STARTLING CLAIM: Forty percent of “normal-weight” people (those with a BMI between 18.5 and 24.9) are insulin resistant, which is a sign of chronic metabolic disease. Many people whose BMI is in the “normal” range actually have the visceral fat of an obese person—a condition called “thin on the outside, fat on the inside.”
THINNER THIS YEAR
Chris Crowley, co-author of Younger Next Year, offers a new guide that teaches you how to lose 25 pounds (and keep it off!) when in life’s “third act.” Jen Sacheck, a nutritionist and exercise physiologist, shares the science behind the importance of diet and exercise and offers a regimen to get healthier. Crowley puts her know-how to the test in chatty “day-in-the-life”-style essays.
WHY YOU’RE FAT: You eat too much “dead food” (food with little nutritional value) and you don’t exercise enough.
HOW YOU FIX IT: Eat approximately 20 percent less than you’re eating now (with vegetables and fruit making up 50 percent of your diet) and exercise six days a week for the rest of your life—including aerobic activities and strength training.
FIRST STEP: Make up your mind to change your lifestyle—then read this book!
COMMITMENT: High. For the program to work, you’ve got to exercise regularly and eat well—forever. This is no fad diet, but sound advice for taking care of your body.
EAT THIS: Vegetables, fruits, lean protein, whole grains (think barley, quinoa and brown rice).
DON’T EAT THIS: Dead food (think processed foods, soda, refined white flour, sugar).
STARTLING CLAIM: “People who are in good shape and exercise regularly also burn fat much more effectively for much more of the time. . . . So they can run or swim or bike much longer,
because the whole process becomes so well-tuned.”
THE SUGAR BLOCKERS DIET
We’ve all heard that obesity is a risk factor for diabetes, but the reasons are rarely explained. Diabetic cardiologist Rob Thompson sheds light on the cause of type 2 diabetes among overweight people and reveals a plan to prevent and treat the disease while losing weight.
WHY YOU’RE FAT: The refined-starch-heavy diet of Americans is too rapidly digested as glucose, which causes loss of sensitivity to insulin leading to obesity and type 2 diabetes.
HOW YOU FIX IT: Avoid excessive starches. When you do eat starches, add certain types of foods called “sugar blockers” that slow the absorption of glucose.
FIRST STEP: Learn what foods are sugar blockers.
COMMITMENT: Easy. You don’t have to give up any food forever.
EAT THIS: Fibers such as bran and flax seeds; vegetables and fruits that are low in sugar; vinegar-based dressing with salad and small amounts of fatty snacks such as nuts or cheese before a meal.
DON’T EAT THIS: Refined carbs like white bread, unless eaten with a sugar blocker.
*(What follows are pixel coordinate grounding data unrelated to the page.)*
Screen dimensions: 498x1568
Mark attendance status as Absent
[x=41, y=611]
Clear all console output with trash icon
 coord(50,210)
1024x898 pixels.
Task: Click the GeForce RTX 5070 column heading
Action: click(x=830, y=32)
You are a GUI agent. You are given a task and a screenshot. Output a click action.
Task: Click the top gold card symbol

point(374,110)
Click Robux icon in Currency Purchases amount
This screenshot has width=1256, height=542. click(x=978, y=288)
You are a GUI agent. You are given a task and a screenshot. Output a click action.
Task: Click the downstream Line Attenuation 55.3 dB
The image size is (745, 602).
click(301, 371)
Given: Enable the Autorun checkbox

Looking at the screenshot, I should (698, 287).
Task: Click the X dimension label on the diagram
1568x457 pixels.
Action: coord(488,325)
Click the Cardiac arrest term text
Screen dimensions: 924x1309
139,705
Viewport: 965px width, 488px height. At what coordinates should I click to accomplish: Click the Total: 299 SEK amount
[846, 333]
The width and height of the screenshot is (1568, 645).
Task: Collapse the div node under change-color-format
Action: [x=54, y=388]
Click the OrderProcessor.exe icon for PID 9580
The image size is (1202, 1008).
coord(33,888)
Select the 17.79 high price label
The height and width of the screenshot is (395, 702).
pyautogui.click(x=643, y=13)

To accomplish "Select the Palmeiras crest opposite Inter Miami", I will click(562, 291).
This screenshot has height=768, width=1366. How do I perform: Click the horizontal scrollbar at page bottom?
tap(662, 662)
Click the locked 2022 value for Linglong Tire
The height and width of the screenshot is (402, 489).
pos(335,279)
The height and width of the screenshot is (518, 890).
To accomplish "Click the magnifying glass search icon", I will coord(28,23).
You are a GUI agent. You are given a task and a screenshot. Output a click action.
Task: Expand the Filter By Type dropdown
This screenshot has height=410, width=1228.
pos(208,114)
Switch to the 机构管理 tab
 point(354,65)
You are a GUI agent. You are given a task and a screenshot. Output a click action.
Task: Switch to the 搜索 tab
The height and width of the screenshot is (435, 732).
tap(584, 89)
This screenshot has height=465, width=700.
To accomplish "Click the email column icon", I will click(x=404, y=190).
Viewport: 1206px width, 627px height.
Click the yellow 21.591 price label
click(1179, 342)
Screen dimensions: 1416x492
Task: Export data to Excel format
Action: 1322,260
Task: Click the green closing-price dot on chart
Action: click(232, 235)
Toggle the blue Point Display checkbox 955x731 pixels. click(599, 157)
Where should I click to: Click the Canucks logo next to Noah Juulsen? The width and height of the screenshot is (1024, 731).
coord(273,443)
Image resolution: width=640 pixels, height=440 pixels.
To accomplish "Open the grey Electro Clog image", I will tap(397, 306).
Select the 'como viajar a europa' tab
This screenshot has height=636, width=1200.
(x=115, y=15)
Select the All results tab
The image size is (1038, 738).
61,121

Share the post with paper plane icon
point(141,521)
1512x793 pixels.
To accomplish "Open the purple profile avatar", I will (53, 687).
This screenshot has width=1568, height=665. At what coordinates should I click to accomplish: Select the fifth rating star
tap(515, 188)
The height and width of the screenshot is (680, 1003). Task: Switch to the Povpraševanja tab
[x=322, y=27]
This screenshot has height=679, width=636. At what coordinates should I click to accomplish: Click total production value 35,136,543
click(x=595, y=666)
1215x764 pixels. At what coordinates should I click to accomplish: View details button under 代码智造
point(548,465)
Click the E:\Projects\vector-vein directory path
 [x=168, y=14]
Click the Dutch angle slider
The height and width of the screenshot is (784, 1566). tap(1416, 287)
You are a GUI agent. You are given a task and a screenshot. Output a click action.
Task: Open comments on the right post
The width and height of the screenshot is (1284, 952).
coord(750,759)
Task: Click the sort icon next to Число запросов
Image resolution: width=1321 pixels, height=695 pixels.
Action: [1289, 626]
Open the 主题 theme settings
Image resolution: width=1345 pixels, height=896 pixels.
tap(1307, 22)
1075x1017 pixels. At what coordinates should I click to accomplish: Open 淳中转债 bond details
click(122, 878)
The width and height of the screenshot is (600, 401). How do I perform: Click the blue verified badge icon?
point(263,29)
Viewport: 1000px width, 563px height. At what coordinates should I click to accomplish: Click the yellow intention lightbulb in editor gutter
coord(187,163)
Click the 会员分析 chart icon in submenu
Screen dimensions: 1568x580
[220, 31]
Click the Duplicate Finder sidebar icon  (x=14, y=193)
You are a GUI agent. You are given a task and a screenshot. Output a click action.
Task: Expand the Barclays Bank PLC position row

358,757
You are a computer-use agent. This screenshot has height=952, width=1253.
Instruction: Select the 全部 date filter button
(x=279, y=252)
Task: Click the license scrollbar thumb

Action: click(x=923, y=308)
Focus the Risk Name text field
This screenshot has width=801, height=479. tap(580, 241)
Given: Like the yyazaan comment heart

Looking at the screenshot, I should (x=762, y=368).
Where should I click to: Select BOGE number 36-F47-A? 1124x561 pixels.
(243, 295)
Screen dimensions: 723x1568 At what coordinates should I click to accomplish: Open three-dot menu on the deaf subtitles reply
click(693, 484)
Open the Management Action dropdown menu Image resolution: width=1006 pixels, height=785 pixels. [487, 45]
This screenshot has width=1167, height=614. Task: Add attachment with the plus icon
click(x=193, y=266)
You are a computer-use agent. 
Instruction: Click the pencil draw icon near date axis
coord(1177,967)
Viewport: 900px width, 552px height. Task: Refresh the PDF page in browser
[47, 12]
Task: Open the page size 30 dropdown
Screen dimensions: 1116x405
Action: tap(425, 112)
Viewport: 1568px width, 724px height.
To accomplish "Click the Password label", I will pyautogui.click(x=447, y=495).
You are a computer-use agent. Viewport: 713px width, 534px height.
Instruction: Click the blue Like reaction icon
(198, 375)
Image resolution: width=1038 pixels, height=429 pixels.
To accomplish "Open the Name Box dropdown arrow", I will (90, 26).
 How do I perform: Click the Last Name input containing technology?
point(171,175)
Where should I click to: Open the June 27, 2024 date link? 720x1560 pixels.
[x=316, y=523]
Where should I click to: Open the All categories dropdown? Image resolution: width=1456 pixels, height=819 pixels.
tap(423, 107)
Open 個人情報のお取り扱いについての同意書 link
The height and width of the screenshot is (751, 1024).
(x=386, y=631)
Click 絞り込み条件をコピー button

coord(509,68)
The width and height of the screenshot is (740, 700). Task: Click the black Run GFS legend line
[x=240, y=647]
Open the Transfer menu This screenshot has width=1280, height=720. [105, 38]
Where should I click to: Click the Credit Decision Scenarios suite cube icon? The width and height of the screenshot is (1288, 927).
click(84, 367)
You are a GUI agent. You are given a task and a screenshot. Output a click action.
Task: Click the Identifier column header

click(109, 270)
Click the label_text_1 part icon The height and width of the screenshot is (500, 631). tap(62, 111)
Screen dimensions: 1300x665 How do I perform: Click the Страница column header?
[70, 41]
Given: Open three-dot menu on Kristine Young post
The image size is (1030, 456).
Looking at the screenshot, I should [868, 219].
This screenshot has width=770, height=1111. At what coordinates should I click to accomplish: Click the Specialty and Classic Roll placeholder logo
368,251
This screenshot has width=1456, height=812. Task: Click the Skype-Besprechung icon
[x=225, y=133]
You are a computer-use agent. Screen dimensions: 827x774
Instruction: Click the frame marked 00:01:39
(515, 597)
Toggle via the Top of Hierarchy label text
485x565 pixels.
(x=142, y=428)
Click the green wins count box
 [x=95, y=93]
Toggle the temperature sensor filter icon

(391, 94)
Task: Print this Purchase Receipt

STARTLING CLAIM: Indulging in dessert only after you’ve finished the main course will help the digestive system absorb glucose slower, leading to weight loss.
THE PLAN
You’re over age 35 and no matter what you do—lots of exercise, a measly diet of 800 calories a day—your weight refuses to budge. According to nutritionist Lyn-Genet Recitas and her team of naturopathic doctors, everything you know about being healthy is completely wrong.
WHY YOU’RE FAT: It’s not carbs, it’s not too much fat; it’s low-grade inflammation caused by so-called “healthy” foods.
HOW YOU FIX IT: Determine and stop eating the “reactive” foods that cause your inflammation, thus losing half a pound a day, reversing illness and improving digestive function and happiness.
FIRST STEP: Horror—mysterious “healthy” foods are making you fat. After you’ve calmed down, commence a three-day cleanse with a diet of universally non-reactive foods, then start testing the reactivity of every other food in the world.
COMMITMENT: Relatively high. You’re essentially training to be your own nutritionist, and your list of reactive foods changes as you age.
EAT THIS: Whatever works.
DON’T EAT THIS: One of the “Devil Foods” (oatmeal, salmon, asparagus, tomato sauce, tofu, black beans and turkey) might make you gain three pounds overnight.
STARTLING CLAIM: “There is no such thing as healthy. There is only what works for your body.”